SciDev.Net s’entretient avec elle sur son parcours, ses responsabilités et les défis à relever pour mener à bien ses recherches.
Comment êtes-vous devenue femme scientifique ?
Je suis passionnée par la science et j’aimais les mathématiques depuis le cours secondaire, grâce à un professeur qui nous a inculqué l’amour de la matière. Après un baccalauréat scientifique, j’ai poursuivi à l’université Cheikh Anta Diop (UCAD) de Dakar, des études en physique et chimie et j’ai obtenu un diplôme d’Études approfondies en physique atomique et nucléaire. Depuis le secondaire, j’étais très attirée par les sciences spatiales, mais l’idée d’obtenir un doctorat en astrophysique a été stimulée par ma rencontre en 2010 avec le professeur Katrien Kolenberg, astrophysicienne belge, lors d’une conférence internationale organisée à Dakar par le professeur Ahmadou Wagué, ancien directeur de l’Institut de Technologie Nucléaire Appliquée et regroupant des physiciens du monde entier.

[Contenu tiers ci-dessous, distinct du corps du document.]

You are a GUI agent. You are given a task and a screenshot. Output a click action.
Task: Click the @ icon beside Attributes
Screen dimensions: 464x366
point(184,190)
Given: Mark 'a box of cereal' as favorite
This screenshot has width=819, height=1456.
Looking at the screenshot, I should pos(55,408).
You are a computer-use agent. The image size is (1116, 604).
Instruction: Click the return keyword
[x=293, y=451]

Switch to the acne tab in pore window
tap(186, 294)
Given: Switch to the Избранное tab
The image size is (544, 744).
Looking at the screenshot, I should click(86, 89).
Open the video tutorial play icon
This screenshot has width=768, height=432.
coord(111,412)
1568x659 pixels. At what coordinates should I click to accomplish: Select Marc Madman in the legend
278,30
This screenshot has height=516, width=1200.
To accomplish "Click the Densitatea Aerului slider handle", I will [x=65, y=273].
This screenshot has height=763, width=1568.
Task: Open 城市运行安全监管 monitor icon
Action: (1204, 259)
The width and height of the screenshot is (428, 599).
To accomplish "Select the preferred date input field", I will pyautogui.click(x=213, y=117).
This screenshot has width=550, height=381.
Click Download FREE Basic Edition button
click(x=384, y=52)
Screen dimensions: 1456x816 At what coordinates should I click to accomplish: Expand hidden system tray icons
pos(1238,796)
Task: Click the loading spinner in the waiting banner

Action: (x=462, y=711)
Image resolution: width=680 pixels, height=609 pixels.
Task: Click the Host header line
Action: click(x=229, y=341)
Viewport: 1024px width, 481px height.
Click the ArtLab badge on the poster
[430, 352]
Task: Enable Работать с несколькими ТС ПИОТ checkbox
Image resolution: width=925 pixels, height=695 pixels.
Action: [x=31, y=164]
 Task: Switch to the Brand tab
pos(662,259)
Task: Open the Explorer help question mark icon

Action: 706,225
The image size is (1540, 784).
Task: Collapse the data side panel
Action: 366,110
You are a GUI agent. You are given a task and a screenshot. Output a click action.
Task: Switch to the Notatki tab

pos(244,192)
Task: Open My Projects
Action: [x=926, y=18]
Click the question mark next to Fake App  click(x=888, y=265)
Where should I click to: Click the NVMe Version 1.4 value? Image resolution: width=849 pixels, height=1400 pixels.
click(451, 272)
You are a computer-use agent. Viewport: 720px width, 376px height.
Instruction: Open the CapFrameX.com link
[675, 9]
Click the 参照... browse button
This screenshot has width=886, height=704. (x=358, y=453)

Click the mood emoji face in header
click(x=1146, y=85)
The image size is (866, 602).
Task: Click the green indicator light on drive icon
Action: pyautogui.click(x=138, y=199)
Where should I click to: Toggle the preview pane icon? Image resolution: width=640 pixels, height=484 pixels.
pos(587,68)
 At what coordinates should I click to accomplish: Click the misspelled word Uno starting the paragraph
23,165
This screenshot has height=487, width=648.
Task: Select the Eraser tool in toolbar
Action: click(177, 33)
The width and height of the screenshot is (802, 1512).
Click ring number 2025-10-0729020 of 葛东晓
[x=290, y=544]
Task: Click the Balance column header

“L’Afrique a besoin de plus de scientifiques pour combler son retard et l’implication des filles peut aider à améliorer les statistiques et à relever notre niveau de développement”
Salma Sylla
Avez-vous été confrontée à des résistances de la part de la famille, pour avoir embrassé une filière scientifique ?
Dans ma famille, j’ai toujours eu le soutien de mon entourage dans mes choix. Pour me motiver, mon père me disait que les filières scientifiques offraient plus d’opportunités. Ainsi, bien que n’étant pas scientifiques, mes parents m’ont toujours encouragée et accompagnée dans mes études en sciences.
À quels types de défis avez-vous été confrontée dans votre cursus universitaire ?
Au Sénégal, il n’est pas possible de faire un doctorat en astronomie sans la collaboration d’autres laboratoires internationaux. On ne dispose pas encore d’observatoire astronomique pour pouvoir réaliser des observations du ciel, ni de documentations adaptées à la recherche en astronomie. De plus, l’astronomie n’est pas enseignée à l’université. En ce qui me concerne, mon doctorat se fait dans le cadre d’un partenariat entre le Sénégal, la Belgique, le Maroc et la France. Ce projet a été proposé dans le contexte de l’AFIPS [l’Initiative Africaine pour le Développement des Sciences Planétaires et Spatiales NDLR). David Baratoux − l’un de mes co-encadrants − fait partie du groupe de chercheurs qui ont eu l’idée de ce projet.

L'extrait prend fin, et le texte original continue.